Thursday, May 5, 2011

Students to protest Steve Ells at CU graduation

The choice of Chipotle founder and CEO Steve Ells as this year's keynote speaker for the University of Colorado commencement ceremony has made many students (not to mention community members!) outraged. They're outraged by Chipotle's Chiprocisy - claiming to serve "food with integrity" while refusing to join in agreement with the Coalition of Immokalee Workers to establish substantive, enforceable human rights standards for the farmworkers who pick tomatoes bought by the company.

Join students and other allies at CU's graduation to educate the public and let Ells know that "food with integrity" must include respect for the women and men who harvest Chipotle's tomatoes.

Friday, May 6, 8:00am
at Folsom Field in Boulder

Also, check out this article from the CU campus paper:
CU-Boulder students to protest Chipotle CEO Steve Ells at graduation

Since 2006, the Coalition of Immokalee Workers (CIW) has sought to establish a Fair Food agreement with Chipotle Mexican Grill to address farmworker exploitation in Florida's tomato fields.

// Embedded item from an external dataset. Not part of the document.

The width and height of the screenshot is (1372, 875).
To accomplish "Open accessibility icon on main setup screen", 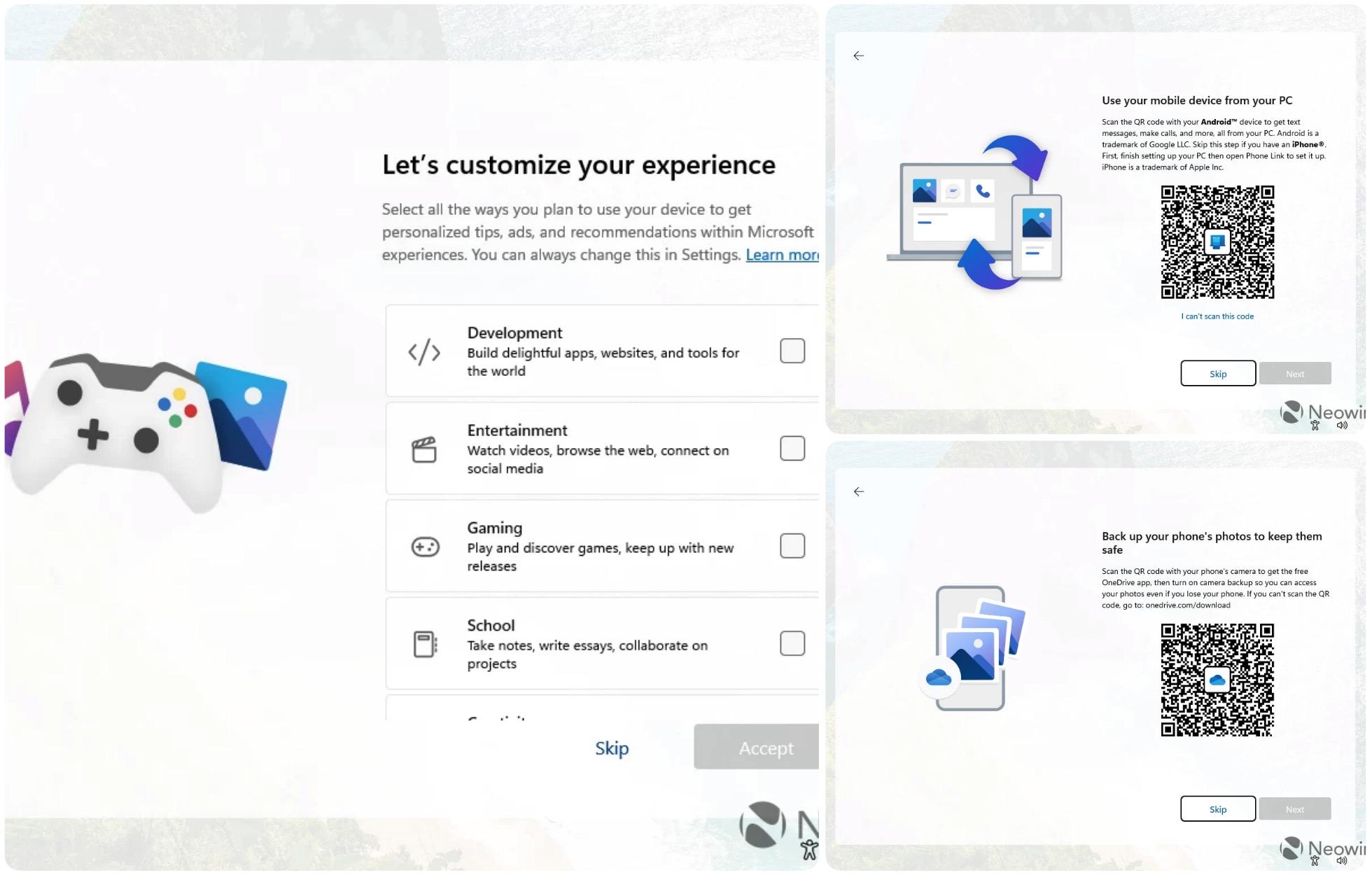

Chipotle has consistently rejected this opportunity and has opted instead for a go-it-alone approach that eschews transparency, third-party oversight, and meaningful worker participation. Under this plan, Chipotle will review its own code of conduct, oversee its own payments under its penny-per-pound plan, and verify its own compliance with the changes it is proposing. That's just not credible.

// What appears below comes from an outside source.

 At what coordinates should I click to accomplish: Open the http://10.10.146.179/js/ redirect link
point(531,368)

Chipotle's entrenched opposition to the Campaign for Fair Food is particularly puzzling given the company's highly publicized commitment to "Food With Integrity" and self-proclaimed leadership role in "revolutionizing the way America grows, gathers, serves and eats its food." On its website, Chipotle maintains:

"We can talk about all of the procedures and protocols we follow and how important they are but it all really comes back to the people behind every ingredient we purchase, burrito we make, and customer we serve....

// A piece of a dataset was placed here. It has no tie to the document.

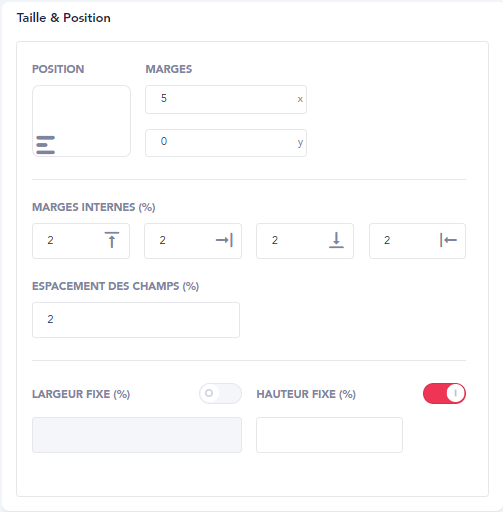Click the right padding arrow icon
The height and width of the screenshot is (512, 503).
coord(224,240)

No matter how big or small the farms we work with, it's important that every worker is treated with dignity and respect. As a result, we have several policies in
place designed to ensure that the products we use at Chipotle are grown, made,
and shipped without exploiting people."

For Florida farmworkers, however, the hype doesn't match reality. Chipotle may have created a veneer of concern, but by refusing to partner with the CIW, the minimal steps the company has taken fall far short of the substantive, enforceable standards that the situation requires, consumers expect, and others within the industry have embraced.

"Food With Integrity" is either a holistic vision that respects the men and women who harvest Chipotle's tomatoes, or it's just another marketing ploy designed to cash in on a fad. It cannot be both.